Simulation-Aided Process Development
Application to peptide purification by RP Chromatography
Dr. Ronald Jäpel (Ypso-Facto), Dr. David Pfister (Ypso-Facto), Dr. Joao Da Silva Burgal (Ypso-Facto)
Reverse-phase chromatography (RPC) is a key technique for peptide purification, but establishing robust processes remains experimentally intensive and time-consuming. Mechanistic modeling provides an efficient route to accelerate process development by reducing the number of experiments while enabling a deeper understanding of chromatographic behavior.
In this work, a mechanistic model was developed for the reverse-phase purification of peptides. The model combines the mixing-cell approach with a linear driving force (LDF) approximation and a dedicated isotherm to accurately describe peptide–stationary phase interactions. Simulation results showed excellent agreement with experimental data, capturing the transition from Langmuir-type (tailing) to Moreau-type (fronting) elution profiles across varying load conditions.
The model was used to explore the design space by varying load and gradient duration.
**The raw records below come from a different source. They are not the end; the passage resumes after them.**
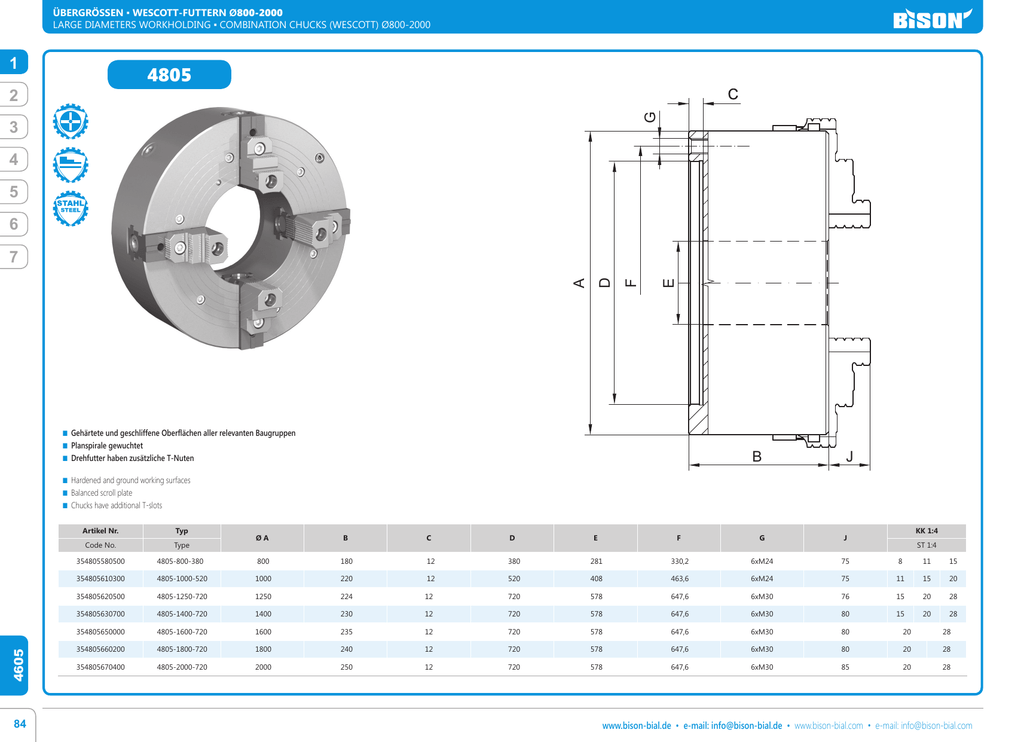Select section tab 5
This screenshot has width=1024, height=742.
(x=14, y=192)
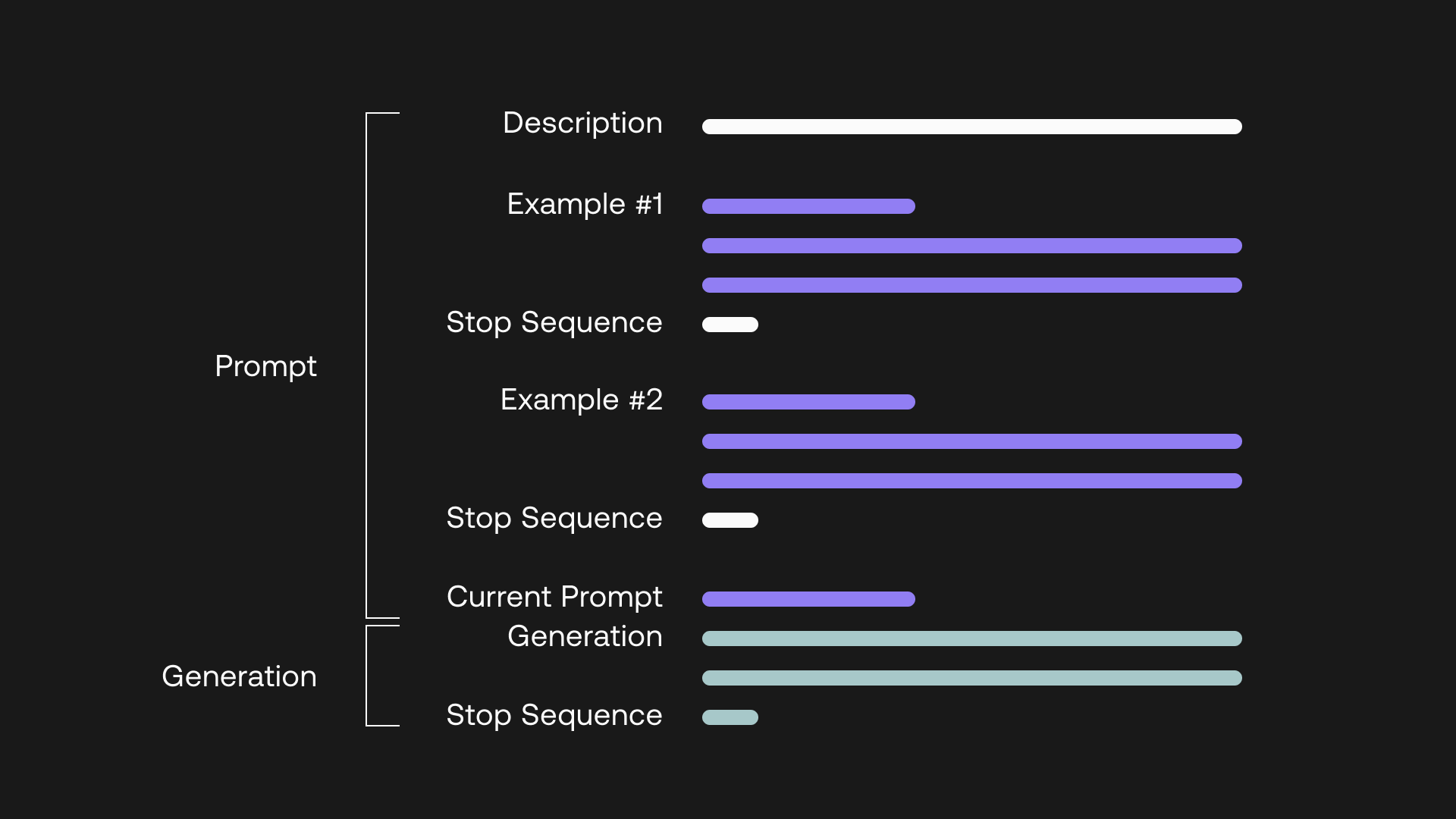Viewport: 1456px width, 819px height.
Task: Select the white Description bar
Action: point(971,127)
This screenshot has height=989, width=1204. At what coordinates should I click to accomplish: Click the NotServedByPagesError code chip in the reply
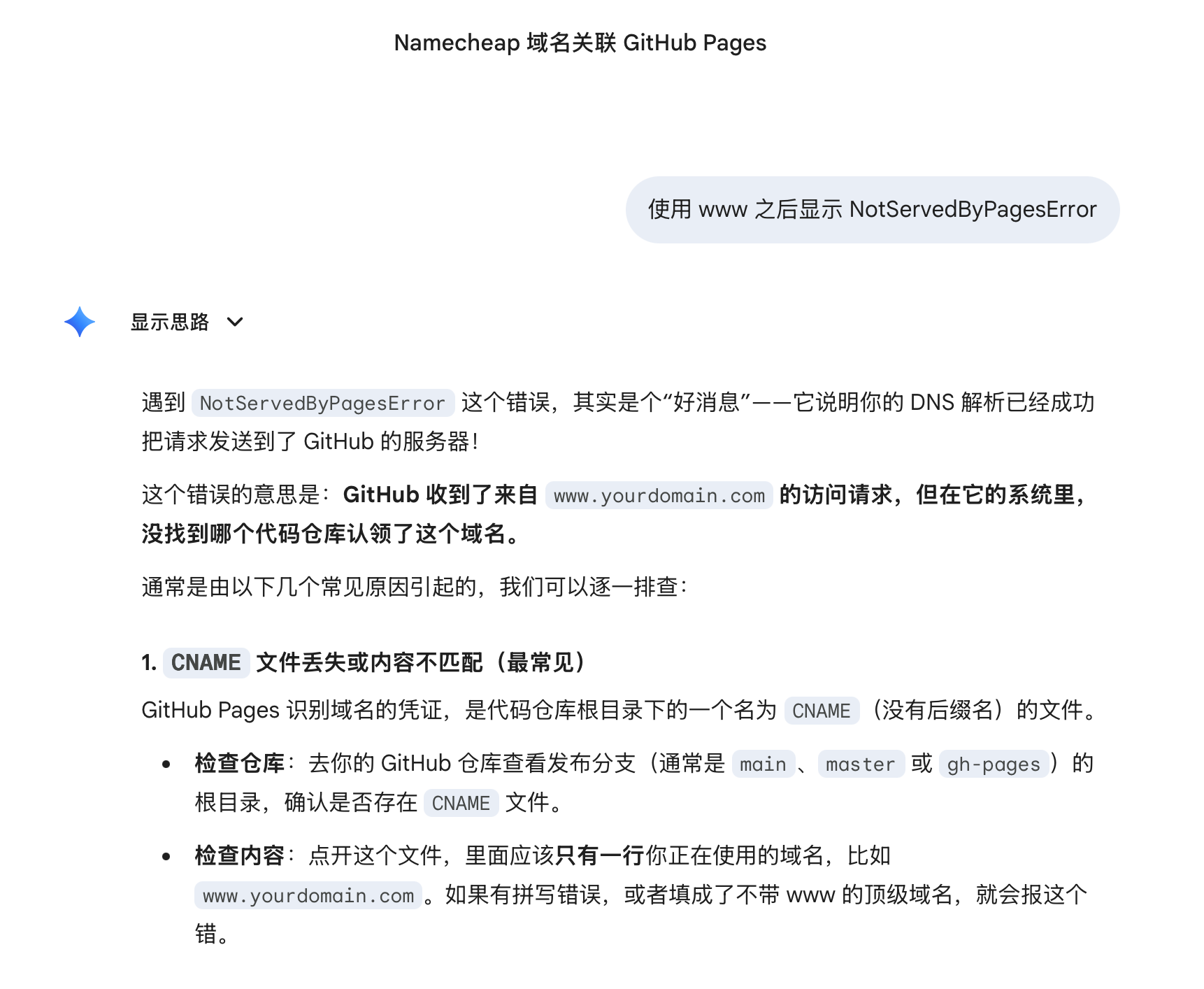click(x=322, y=403)
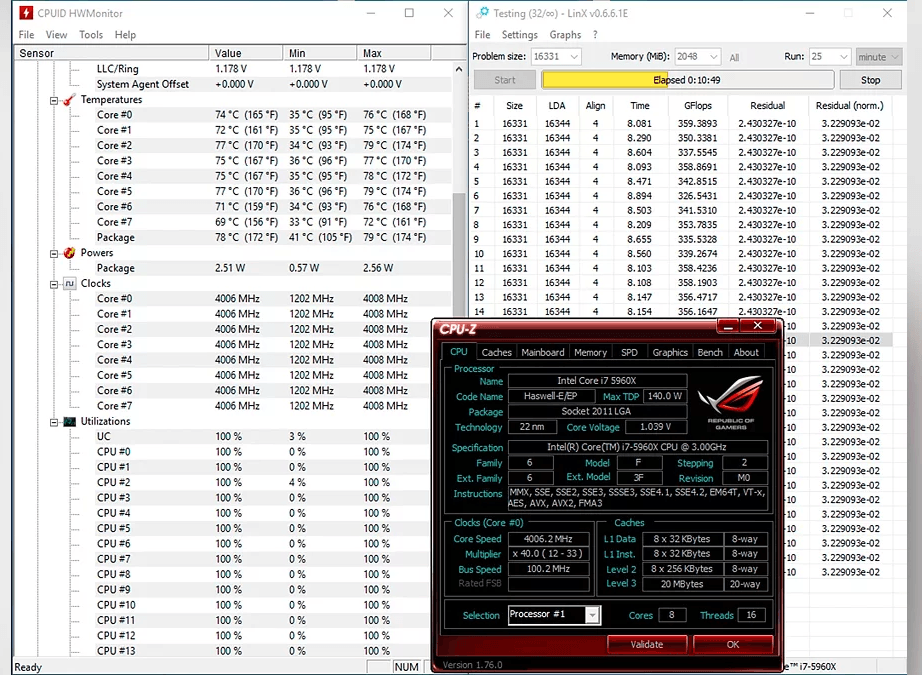
Task: Click the Republic of Gamers logo
Action: [729, 400]
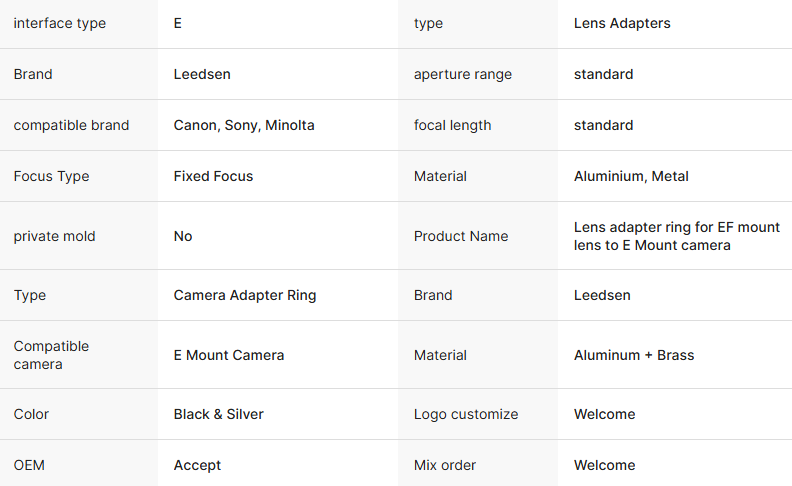This screenshot has height=486, width=792.
Task: Click the 'private mold' label
Action: tap(53, 236)
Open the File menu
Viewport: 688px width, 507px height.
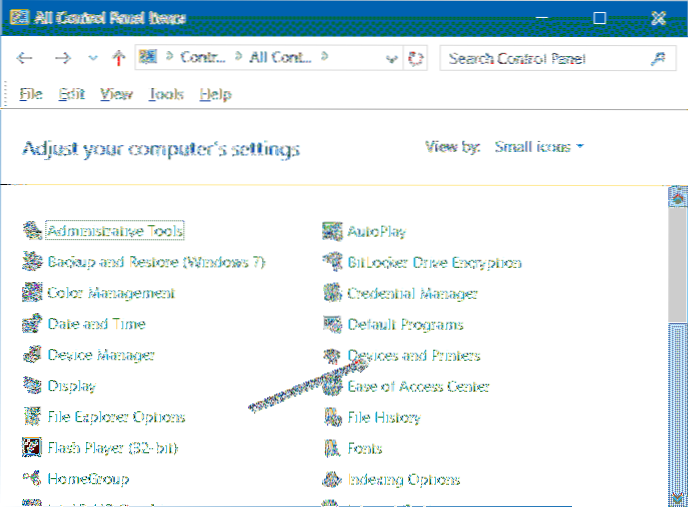[x=32, y=94]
This enabled the identification of the region satisfying both quality constraints (L1 < 1.1%, L2 < 0.032%, H1 < 1.4%) and performance constraints (Yield > 86%, Productivity > 75 g/L/min), leading to the recommendation of a Proven Acceptable Range (PAR) of 2.3–5.8 g/L column load and 51–114 min gradient duration.
This study illustrates how simulation-driven approaches can effectively support peptide purification process development, providing a robust and cost-efficient framework for defining the Edge of Failure and establishing reliable operating ranges.